Blackstone has raised $5.6 billion for a second GP stakes fund to continue placing bets in a market with “running room as far as the eye can see”, strategy head Mustafa Siddiqui told affiliate title Buyouts.
Blackstone Strategic Capital Holdings II held a final close in early November, Siddiqui and Michael Nash, chairman of Blackstone GP Stakes, said. It finished 40 percent above an initial target of $4 billion, reported last year by Buyouts.
Fund II is 70 percent larger than Blackstone’s inaugural GP stakes vehicle, which closed in 2014 at $3.3 billion.
Blackstone GP Stakes, part of Blackstone Alternative Asset Management, met robust demand for the fund among limited partners, who have grown comfortable with the young but maturing market, Siddiqui said. “Here’s a strategy where you can capture a cash yield and where there is appreciation potential as well.”

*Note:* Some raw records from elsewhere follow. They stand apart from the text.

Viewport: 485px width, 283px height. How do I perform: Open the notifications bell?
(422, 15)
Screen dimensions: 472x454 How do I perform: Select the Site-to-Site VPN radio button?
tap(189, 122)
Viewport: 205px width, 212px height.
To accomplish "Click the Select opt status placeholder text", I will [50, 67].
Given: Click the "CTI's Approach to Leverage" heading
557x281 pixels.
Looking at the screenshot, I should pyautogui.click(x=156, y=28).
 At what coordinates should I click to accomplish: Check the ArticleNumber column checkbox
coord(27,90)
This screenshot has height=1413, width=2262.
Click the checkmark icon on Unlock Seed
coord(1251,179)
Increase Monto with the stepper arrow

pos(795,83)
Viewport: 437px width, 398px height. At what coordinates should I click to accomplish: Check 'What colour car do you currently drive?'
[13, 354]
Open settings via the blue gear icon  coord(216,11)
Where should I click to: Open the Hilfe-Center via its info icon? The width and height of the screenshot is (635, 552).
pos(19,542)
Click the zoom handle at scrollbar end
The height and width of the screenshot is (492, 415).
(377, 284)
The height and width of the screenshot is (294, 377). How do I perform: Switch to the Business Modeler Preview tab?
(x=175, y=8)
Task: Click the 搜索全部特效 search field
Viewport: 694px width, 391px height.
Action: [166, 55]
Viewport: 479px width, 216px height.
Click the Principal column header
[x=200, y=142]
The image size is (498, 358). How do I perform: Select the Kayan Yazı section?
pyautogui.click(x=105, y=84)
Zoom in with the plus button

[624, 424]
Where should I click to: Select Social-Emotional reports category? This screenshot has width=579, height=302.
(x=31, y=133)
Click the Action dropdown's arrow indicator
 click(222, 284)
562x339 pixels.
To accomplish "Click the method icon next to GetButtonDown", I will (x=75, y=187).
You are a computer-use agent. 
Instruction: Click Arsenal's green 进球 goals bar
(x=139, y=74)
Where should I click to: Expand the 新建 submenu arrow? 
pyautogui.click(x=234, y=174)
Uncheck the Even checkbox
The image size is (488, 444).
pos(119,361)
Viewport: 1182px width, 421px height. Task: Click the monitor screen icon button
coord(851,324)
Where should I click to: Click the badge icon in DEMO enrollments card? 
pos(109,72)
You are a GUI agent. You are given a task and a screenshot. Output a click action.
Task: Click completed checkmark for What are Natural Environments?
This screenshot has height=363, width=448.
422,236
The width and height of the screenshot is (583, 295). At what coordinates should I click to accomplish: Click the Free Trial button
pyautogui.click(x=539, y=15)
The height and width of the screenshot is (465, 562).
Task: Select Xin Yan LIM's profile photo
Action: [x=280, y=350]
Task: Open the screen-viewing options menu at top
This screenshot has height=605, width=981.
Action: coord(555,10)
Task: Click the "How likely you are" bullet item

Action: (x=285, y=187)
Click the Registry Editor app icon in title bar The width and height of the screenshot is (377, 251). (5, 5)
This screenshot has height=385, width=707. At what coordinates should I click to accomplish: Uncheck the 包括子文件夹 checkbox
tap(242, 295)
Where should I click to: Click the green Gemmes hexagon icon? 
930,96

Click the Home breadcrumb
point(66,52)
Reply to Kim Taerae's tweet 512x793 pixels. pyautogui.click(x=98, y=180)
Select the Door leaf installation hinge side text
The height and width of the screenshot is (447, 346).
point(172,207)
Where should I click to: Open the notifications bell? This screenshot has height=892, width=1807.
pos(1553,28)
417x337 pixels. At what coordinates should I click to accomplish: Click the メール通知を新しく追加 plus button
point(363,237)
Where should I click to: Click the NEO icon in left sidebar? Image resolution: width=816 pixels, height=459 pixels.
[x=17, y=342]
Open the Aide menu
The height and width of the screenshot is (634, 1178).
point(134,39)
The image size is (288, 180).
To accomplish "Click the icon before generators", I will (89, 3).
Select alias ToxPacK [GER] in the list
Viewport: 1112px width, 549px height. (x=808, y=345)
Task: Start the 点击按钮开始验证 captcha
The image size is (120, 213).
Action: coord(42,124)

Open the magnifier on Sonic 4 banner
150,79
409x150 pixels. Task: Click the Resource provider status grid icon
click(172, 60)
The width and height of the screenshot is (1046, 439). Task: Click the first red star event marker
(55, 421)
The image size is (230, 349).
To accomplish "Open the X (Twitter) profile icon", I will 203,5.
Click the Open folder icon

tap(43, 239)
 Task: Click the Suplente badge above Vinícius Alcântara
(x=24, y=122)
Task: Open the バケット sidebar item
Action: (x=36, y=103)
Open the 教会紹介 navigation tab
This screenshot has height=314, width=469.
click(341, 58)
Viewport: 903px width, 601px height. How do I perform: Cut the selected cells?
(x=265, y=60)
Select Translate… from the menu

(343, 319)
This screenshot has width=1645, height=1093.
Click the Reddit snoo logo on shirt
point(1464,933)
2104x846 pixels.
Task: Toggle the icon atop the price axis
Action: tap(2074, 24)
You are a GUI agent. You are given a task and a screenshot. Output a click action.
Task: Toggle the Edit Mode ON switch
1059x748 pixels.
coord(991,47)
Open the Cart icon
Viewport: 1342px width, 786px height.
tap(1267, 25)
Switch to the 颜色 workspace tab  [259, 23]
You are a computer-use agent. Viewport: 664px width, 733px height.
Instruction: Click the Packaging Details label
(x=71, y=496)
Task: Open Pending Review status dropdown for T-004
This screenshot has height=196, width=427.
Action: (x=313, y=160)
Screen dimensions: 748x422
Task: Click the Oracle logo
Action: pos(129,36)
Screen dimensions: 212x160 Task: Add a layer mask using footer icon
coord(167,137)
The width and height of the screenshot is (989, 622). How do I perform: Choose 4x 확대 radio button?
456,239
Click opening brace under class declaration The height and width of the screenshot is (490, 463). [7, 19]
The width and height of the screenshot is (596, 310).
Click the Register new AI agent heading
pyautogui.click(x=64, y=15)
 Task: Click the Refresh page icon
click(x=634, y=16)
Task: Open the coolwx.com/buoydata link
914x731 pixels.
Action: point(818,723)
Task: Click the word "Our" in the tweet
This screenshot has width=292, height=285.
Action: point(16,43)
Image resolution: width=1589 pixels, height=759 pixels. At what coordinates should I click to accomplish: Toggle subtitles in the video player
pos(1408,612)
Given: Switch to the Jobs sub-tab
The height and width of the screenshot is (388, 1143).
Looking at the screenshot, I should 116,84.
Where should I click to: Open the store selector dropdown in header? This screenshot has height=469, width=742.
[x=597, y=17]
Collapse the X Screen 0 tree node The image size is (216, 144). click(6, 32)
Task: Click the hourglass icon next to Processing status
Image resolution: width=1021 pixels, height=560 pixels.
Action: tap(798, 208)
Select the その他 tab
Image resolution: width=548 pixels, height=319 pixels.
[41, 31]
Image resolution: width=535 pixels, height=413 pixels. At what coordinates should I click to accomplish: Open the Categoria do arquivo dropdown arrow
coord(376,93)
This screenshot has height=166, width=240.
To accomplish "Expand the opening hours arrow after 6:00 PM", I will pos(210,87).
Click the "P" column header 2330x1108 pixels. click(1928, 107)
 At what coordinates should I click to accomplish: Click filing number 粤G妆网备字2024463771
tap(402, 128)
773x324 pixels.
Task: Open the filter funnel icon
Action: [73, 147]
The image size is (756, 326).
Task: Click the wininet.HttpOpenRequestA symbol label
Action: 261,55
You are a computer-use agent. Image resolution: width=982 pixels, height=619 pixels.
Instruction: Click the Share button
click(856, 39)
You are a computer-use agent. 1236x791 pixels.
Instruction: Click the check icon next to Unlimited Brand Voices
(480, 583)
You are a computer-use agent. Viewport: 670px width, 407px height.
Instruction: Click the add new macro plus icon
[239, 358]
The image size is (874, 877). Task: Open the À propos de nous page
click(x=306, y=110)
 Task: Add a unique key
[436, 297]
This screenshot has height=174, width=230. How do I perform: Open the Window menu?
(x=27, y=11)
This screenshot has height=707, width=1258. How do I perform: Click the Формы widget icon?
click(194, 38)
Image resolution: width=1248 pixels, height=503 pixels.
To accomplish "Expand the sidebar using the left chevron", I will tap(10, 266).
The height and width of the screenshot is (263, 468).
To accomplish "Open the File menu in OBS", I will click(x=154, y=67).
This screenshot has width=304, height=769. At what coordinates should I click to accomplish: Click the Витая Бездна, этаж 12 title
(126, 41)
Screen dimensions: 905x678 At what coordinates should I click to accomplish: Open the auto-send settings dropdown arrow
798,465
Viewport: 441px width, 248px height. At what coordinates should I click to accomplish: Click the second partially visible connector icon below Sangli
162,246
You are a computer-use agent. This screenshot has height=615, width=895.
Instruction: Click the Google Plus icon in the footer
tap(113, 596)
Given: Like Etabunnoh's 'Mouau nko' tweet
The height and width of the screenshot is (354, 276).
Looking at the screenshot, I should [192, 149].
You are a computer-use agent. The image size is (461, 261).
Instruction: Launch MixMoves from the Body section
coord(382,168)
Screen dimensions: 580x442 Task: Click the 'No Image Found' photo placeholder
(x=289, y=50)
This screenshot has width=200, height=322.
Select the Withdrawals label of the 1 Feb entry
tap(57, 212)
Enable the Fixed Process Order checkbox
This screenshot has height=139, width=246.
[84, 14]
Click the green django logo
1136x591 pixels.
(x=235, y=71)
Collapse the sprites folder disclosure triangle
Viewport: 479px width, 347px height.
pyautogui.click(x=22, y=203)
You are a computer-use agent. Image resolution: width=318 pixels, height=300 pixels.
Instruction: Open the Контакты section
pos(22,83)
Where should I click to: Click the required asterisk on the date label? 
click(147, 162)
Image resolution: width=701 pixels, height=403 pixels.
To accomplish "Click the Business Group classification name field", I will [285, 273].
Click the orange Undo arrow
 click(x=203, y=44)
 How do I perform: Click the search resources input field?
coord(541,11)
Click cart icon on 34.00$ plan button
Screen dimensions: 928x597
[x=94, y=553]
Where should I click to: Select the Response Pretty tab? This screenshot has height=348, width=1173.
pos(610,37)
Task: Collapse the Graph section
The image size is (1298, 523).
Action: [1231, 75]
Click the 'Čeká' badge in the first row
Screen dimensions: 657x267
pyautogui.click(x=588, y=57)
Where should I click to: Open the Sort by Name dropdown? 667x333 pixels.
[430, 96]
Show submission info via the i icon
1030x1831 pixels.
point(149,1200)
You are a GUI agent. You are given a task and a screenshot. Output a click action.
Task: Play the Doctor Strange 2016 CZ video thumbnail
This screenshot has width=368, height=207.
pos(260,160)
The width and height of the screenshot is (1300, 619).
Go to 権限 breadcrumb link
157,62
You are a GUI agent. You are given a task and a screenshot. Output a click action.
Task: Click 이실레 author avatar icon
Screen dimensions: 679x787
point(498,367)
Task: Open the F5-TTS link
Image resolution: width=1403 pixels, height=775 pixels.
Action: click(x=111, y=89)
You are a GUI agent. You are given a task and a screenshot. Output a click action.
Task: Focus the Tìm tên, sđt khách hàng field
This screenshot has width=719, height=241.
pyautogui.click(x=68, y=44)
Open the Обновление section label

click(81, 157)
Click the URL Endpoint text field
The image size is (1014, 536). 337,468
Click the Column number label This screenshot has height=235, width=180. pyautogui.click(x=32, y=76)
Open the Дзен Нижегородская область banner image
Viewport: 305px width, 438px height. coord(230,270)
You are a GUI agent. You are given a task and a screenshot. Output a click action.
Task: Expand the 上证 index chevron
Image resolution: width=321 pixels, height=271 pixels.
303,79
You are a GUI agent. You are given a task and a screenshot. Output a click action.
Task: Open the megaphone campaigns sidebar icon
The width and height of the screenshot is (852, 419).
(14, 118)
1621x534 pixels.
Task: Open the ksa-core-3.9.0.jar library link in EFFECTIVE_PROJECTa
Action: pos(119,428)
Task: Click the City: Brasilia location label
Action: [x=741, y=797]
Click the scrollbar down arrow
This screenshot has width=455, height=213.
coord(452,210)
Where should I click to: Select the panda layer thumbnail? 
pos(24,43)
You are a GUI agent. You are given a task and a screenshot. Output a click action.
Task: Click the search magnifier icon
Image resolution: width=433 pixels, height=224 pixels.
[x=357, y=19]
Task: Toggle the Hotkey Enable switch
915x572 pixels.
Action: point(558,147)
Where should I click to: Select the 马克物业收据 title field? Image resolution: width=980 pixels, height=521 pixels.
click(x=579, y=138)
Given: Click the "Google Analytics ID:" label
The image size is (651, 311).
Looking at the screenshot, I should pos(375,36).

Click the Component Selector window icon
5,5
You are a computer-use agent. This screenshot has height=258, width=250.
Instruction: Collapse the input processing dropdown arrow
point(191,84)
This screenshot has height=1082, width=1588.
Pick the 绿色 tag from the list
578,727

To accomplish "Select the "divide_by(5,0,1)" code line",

Nash agreed, noting these benefits are made possible by “the duration of what we provide”. This is perhaps indicated in the performance to date of Funds I and II, which as of September were generating a combined net return of 18 percent, according to Blackstone.
GP stakes funds, which acquire minority interests in private equity firms in exchange for a share in income, have emerged strongly in the past five to seven years. Blackstone GP Stakes, along with Blue Owl Capital and Goldman Sachs’ Petershill Partners, dominate, accounting for most of the capital raised and deals done.
Intensive dealmaking of late has prompted concern about the space becoming saturated, with fewer and fewer quality candidates available for minority investment.
Siddiqui rejects this view. “This is a really underpenetrated market,” he said. “There are thousands of private equity and other alternative asset managers out there. Firms pop up that I’ve never seen before.”
In addition to incumbent PE brands, Siddiqui said, fresh targets include emerging managers appearing with “increasingly large entry sizes”. Such first-timers are “squarely within scope”.
Blackstone GP Stakes operates with “a wide angle”, Siddiqui said, taking in large and mid-cap players across a range of asset classes, strategies and geographies. The overriding criterion for partners is that they be “best-in-class firms with hungry teams and depth of leadership”.
PE firms sell pieces of themselves to GP stakes funds to bolster their balance sheets and finance priorities, such as general partner commitments to new offerings and growth initiatives. They also gain a hands-off partner with a long investment horizon.
Blackstone GP Stakes brings to the process unique value-adding capabilities drawn in part from its giant parent organisation, Siddiqui and Nash said.
“We’re sitting inside the biggest private equity firm on the planet,” Siddiqui said. This provides substantial internal resources and know-how of use to managers in the portfolio for everything from new product and strategy development to back-office, cybersecurity and ESG.
A key benefit is cost savings obtainable through the buying power of a global procurement platform, Nash said. In this way and others, Blackstone “by virtue of its scale” sets the GP stakes strategy apart from competitors.
Fund II, which will make 10 to 15 investments, is already more than half committed. It kept a steady pace in 2021, with minority interests acquired in Great Hill Partners, GTCR and Sentinel Capital Partners. In its third-quarter earnings, Blackstone said it expected $1.5 billion-plus would be deployed to these deals.
This year’s activity bumps up North American, European and Asian firms in the portfolio to 16. Prior investments include BC Partners, Francisco Partners, GI Partners, Kohlberg & Company, Leonard Green & Partners, Marlin Equity Partners, New Mountain Capital, PAG and Rockpoint Group.
Fund II is now working an “active deal pipeline”, Nash said, with a thematic focus on high-growth and underserved areas.
Siddiqui and Nash oversee a team of about 30 professionals. This includes a strategic support group, which interacts with Blackstone domain and functional experts to assist the portfolio.
Siddiqui, a 12-year Blackstone veteran, was tapped in 2020 as co-head of Blackstone GP Stakes and this year became its sole top executive. He was previously a senior managing director in the private equity group. Before 2009, he held roles with Springbok Capital and General Atlantic.
Nash was appointed the strategy’s chairman in March. He has been with firm for 14 years, holding senior positions across the real estate platform, including chairman of Blackstone Real Estate Debt Strategies. From 1997 to 2007, he was with Merrill Lynch.